Así era y sería por siempre el gordo Tony, el genio Tony. Un tío con muchos conocidos.
Desde luego no tenía buen corazón, pero tenía uno, que además de cuando en cuando se ablandaba con botellas de vino y cigarros de marihuana que fumaba con religiosidad.

Y voy a retratarlo para que puedan entender a este amante de la perfección, del arte y del buen gusto. Mientras vayan leyendo estas páginas, les recomiendo  buscar y escuchar “Alligator wine” de Screamin Jay Hawkins.
Elegía la más gorda, ancha y transparente copa de balón que había en su despacho, la dejaba boca abajo justo encima de una vela aromatizada de canela y madera mientras bajaba a la cava a elegir el vino de esa noche.
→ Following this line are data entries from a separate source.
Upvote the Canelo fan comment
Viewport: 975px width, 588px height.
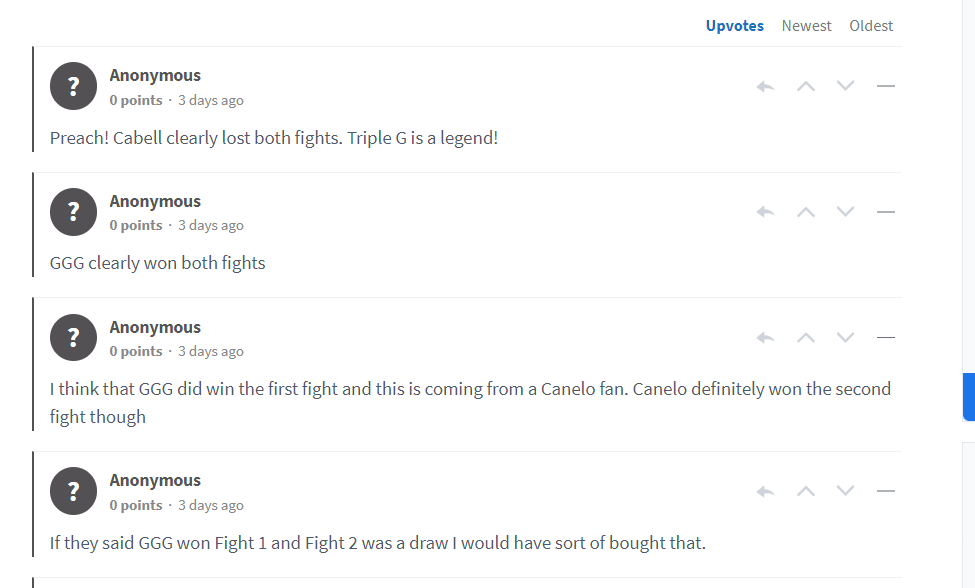806,338
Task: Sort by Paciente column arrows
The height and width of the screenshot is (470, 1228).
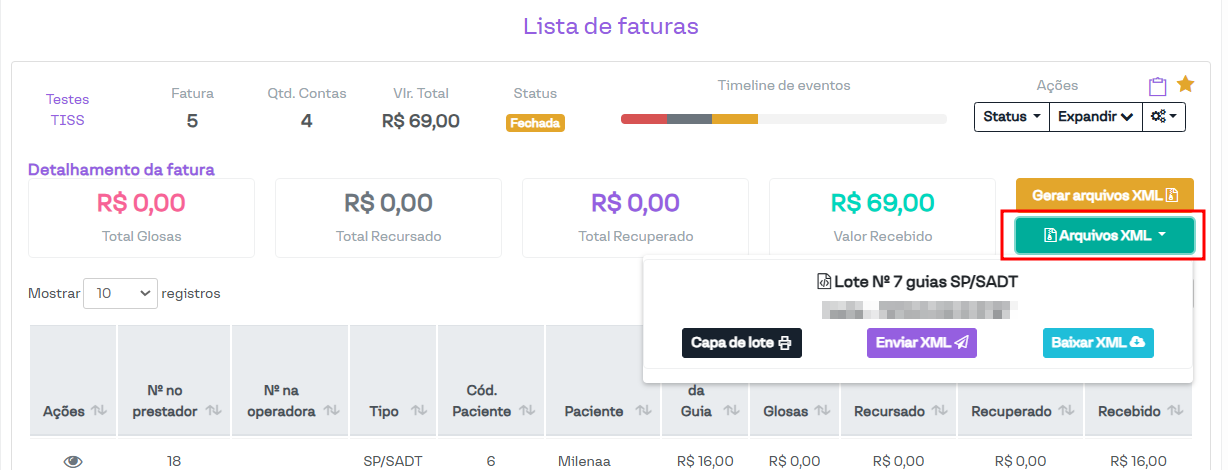Action: click(x=640, y=411)

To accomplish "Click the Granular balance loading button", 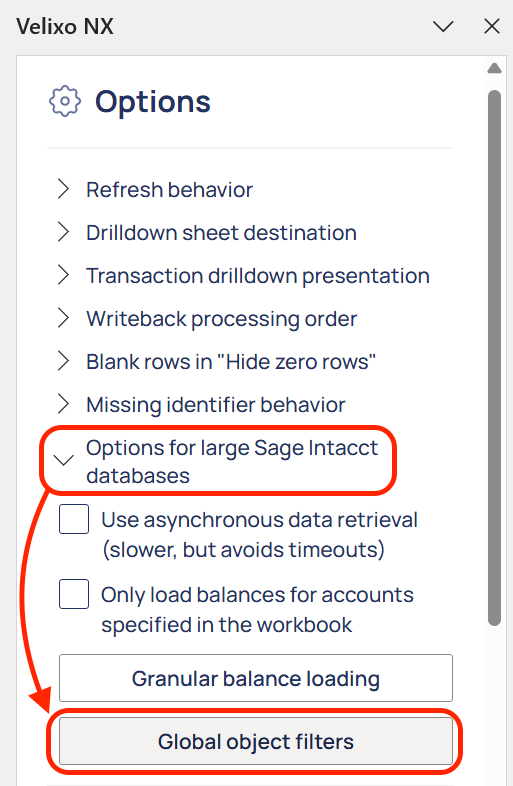I will 256,678.
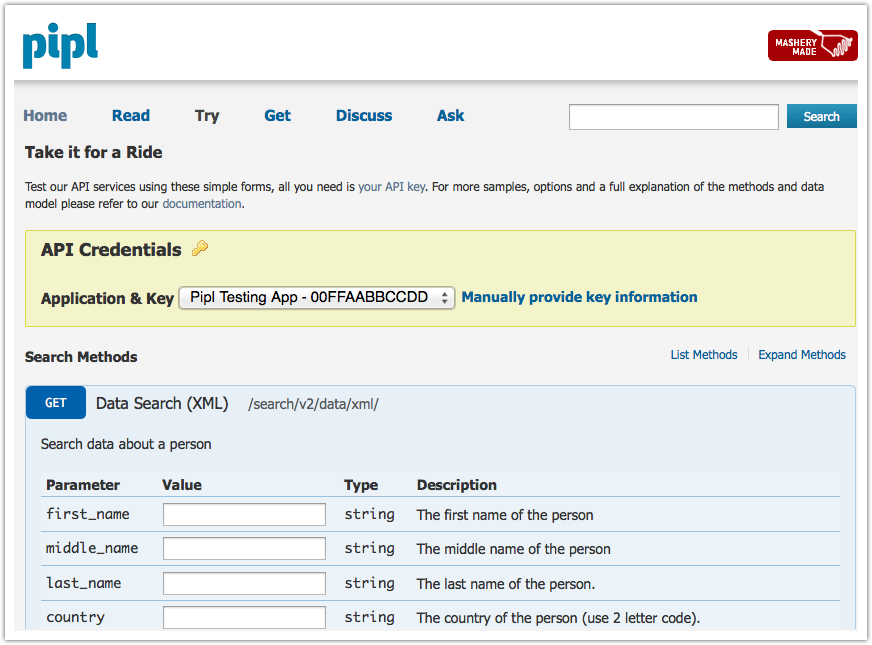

Subía sin decir nada, fijo en sus pensamientos, huyendo de la selva de miradas. Se servía el brebaje en una vasito ligeramente más grande que el de chupito y lo miraba a contra luz. Tenía que tener el  color de la sangre coagulada ya, que pareciese zumo de mora. Si no lo tenía, tiraba la botella e iba a por otra. Cuando pasaba el primer examen, lo olía y si su olfato no dilucidaba las dudas, se mojaba los labios y acariciaba su garganta con algunas gotitas.
Servía su copa y la dejaba reposar y respirar en su escritorio.
Sacaba una bolsita de marihuana, los pelos rojizos brillaban a la luz de la lámpara, el polen volaba por todas partes, polen rojo, amarillo, incluso azul. Diamantes pegados en una flor que deshilachaba con las puntas de los dedos y los colacaba sobre una alfombra de ligero tabaco. Se chupaba los dedos y bebía el primer sorbo de vino.
Lo acostaba en un papel de liar y cuidadosamente lamía las puntas y lo cerraba haciendo un cono perfecto. Con su pluma de oro y rubíes prensaba la punta y quemaba el sobrante de papel con su Dupont de oro y laca china.
Se levantaba de su inmenso trono tras el escritorio y ponía un vinilo en el toca discos. “Pagliacci”  de Leoncavallo, interpretado por Mario Del Monaco. Ahora les recomiendo que como Tony, escuchen “Vesti la giubba” de la obra citada y por el interprete citado y se fumen un porro.  
Con las primeras notas y las primeras palabras de Mario, quemaba la cima del cigarro hasta que la fumata blanca se metía por su nariz y cerebro, babeando hasta sentirse volar con ese payaso que roba las lágrimas de este gigantón que disfruta lentamente, dejándose llevar.


Le encantaba el terciopelo al tacto, la gente y las voces que hablaban en silencio.